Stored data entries
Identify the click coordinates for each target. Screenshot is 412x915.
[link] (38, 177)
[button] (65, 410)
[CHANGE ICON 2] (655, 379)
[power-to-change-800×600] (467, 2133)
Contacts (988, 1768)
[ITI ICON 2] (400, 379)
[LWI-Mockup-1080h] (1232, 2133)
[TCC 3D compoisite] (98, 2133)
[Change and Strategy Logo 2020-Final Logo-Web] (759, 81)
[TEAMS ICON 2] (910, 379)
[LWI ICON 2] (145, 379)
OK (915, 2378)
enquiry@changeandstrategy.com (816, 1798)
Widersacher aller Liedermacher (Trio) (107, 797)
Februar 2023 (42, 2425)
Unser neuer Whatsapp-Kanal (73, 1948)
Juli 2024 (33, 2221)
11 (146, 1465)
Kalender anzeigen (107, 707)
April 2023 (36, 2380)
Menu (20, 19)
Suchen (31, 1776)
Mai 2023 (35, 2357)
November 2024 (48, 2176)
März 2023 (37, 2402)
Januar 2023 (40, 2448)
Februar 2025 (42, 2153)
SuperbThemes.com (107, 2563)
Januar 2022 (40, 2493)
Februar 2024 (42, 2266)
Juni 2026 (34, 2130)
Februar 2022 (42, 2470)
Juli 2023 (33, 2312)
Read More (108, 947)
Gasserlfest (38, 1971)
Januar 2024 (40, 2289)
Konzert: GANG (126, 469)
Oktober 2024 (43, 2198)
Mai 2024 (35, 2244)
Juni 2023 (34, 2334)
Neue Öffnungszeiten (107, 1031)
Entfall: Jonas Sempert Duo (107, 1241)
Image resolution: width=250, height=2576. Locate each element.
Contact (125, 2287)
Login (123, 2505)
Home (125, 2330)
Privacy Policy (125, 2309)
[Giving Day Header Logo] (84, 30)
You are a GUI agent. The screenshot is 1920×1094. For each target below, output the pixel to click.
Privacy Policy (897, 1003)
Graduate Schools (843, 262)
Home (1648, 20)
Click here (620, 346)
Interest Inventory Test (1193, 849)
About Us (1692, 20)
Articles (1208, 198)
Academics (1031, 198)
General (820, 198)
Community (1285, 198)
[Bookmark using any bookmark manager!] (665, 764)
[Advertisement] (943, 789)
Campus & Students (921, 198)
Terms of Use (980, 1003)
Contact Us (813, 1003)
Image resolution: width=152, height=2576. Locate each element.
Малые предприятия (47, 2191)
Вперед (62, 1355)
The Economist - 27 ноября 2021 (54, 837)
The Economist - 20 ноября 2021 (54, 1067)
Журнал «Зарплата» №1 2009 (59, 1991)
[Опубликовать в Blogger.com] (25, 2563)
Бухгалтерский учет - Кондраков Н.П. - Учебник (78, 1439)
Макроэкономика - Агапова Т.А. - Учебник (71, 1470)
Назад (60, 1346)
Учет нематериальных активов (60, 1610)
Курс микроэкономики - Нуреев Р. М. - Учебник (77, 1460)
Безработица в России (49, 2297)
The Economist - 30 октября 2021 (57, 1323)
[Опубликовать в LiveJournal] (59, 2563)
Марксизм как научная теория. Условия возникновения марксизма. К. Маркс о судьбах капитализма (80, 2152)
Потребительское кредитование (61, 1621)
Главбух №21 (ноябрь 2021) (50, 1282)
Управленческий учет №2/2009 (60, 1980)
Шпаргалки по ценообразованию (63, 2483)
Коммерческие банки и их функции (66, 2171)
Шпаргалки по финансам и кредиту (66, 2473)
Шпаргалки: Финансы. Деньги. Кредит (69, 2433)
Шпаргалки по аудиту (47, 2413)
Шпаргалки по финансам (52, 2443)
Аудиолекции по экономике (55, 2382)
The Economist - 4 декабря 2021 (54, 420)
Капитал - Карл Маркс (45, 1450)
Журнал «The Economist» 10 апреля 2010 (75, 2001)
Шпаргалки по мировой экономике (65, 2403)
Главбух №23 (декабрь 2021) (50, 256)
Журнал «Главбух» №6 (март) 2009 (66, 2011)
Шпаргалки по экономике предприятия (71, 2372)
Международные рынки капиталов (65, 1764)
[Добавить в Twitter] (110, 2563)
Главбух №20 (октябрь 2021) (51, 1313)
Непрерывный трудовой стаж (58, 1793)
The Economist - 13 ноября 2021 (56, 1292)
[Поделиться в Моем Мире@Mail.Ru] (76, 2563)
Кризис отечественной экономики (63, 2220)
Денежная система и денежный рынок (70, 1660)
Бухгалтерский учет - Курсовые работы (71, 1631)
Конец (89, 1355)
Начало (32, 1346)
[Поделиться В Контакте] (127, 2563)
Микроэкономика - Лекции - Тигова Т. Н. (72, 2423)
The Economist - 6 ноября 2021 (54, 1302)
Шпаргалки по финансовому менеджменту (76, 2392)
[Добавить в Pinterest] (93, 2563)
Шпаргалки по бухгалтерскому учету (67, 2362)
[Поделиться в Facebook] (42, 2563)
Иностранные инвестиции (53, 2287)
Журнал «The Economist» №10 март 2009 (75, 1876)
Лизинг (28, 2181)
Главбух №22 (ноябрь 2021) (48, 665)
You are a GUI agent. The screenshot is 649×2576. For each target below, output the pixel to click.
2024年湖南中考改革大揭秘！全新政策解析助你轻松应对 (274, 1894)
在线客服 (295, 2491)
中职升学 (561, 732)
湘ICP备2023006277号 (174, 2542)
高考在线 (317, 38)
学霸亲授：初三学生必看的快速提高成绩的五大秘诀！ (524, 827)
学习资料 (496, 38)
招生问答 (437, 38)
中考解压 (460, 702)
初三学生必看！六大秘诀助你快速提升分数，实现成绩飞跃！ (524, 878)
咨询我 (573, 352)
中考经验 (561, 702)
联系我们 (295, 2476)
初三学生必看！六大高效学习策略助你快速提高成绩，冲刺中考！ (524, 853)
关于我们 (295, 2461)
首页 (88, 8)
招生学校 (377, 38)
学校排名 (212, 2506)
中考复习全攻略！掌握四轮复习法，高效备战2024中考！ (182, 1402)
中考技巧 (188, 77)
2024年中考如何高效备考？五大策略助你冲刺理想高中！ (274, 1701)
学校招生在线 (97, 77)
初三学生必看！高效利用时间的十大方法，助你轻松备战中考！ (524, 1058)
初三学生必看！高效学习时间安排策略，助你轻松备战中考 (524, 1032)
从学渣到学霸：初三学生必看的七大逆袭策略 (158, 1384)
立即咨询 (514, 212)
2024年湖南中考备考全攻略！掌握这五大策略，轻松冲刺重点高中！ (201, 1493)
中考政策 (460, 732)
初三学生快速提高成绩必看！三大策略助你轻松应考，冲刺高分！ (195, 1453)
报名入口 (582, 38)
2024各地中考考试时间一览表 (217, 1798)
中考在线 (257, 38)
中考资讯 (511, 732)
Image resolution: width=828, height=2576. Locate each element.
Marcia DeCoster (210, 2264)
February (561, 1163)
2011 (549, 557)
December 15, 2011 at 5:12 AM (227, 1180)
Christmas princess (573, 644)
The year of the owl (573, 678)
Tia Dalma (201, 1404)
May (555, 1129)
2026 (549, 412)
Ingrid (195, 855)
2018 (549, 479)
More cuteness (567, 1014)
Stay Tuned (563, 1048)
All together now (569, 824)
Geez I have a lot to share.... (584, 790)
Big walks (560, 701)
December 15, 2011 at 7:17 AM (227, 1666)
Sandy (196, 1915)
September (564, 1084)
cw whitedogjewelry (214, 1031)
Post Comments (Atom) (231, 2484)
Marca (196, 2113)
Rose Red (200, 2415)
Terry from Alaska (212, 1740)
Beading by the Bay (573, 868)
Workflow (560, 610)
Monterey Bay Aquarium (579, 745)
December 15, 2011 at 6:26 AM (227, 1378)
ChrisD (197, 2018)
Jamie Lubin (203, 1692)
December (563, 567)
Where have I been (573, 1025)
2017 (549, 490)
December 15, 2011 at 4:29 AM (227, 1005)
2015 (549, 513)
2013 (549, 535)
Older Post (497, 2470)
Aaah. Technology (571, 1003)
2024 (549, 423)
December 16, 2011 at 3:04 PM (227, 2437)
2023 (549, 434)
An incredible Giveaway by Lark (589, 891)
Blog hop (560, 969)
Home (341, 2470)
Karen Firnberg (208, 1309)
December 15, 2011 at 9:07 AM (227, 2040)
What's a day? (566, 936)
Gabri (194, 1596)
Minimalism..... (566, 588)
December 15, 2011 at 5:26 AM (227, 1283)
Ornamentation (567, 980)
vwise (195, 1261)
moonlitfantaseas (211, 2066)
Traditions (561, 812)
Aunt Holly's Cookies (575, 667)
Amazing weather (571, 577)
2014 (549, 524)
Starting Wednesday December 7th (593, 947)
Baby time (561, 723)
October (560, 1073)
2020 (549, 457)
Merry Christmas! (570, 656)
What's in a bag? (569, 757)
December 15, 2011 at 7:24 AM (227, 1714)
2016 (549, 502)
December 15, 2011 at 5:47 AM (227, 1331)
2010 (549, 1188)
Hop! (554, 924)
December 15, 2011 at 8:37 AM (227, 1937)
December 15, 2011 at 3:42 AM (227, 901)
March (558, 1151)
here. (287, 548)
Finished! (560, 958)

What is being asked: Could you restate word for word the lines above from the one containing "2024年湖南中考改革大揭秘！全新政策解析助你轻松应对 (274, 1894)" through the one containing "Big walks (560, 701)", both included, and nothing else?

Response to this task:
2024年湖南中考改革大揭秘！全新政策解析助你轻松应对 (274, 1894)
在线客服 (295, 2491)
中职升学 (561, 732)
湘ICP备2023006277号 (174, 2542)
高考在线 (317, 38)
学霸亲授：初三学生必看的快速提高成绩的五大秘诀！ (524, 827)
学习资料 (496, 38)
招生问答 (437, 38)
中考解压 (460, 702)
初三学生必看！六大秘诀助你快速提升分数，实现成绩飞跃！ (524, 878)
咨询我 (573, 352)
中考经验 (561, 702)
联系我们 (295, 2476)
初三学生必看！六大高效学习策略助你快速提高成绩，冲刺中考！ (524, 853)
关于我们 (295, 2461)
首页 (88, 8)
招生学校 (377, 38)
学校排名 (212, 2506)
中考复习全攻略！掌握四轮复习法，高效备战2024中考！ (182, 1402)
中考技巧 (188, 77)
2024年中考如何高效备考？五大策略助你冲刺理想高中！ (274, 1701)
学校招生在线 (97, 77)
初三学生必看！高效利用时间的十大方法，助你轻松备战中考！ (524, 1058)
初三学生必看！高效学习时间安排策略，助你轻松备战中考 (524, 1032)
从学渣到学霸：初三学生必看的七大逆袭策略 (158, 1384)
立即咨询 (514, 212)
2024年湖南中考备考全攻略！掌握这五大策略，轻松冲刺重点高中！ (201, 1493)
中考政策 (460, 732)
初三学生快速提高成绩必看！三大策略助你轻松应考，冲刺高分！ (195, 1453)
报名入口 (582, 38)
2024各地中考考试时间一览表 (217, 1798)
中考在线 (257, 38)
中考资讯 (511, 732)
Image resolution: width=828, height=2576. Locate each element.
Marcia DeCoster (210, 2264)
February (561, 1163)
2011 (549, 557)
December 15, 2011 at 5:12 AM (227, 1180)
Christmas princess (573, 644)
The year of the owl (573, 678)
Tia Dalma (201, 1404)
May (555, 1129)
2026 (549, 412)
Ingrid (195, 855)
2018 (549, 479)
More cuteness (567, 1014)
Stay Tuned (563, 1048)
All together now (569, 824)
Geez I have a lot to share.... (584, 790)
Big walks (560, 701)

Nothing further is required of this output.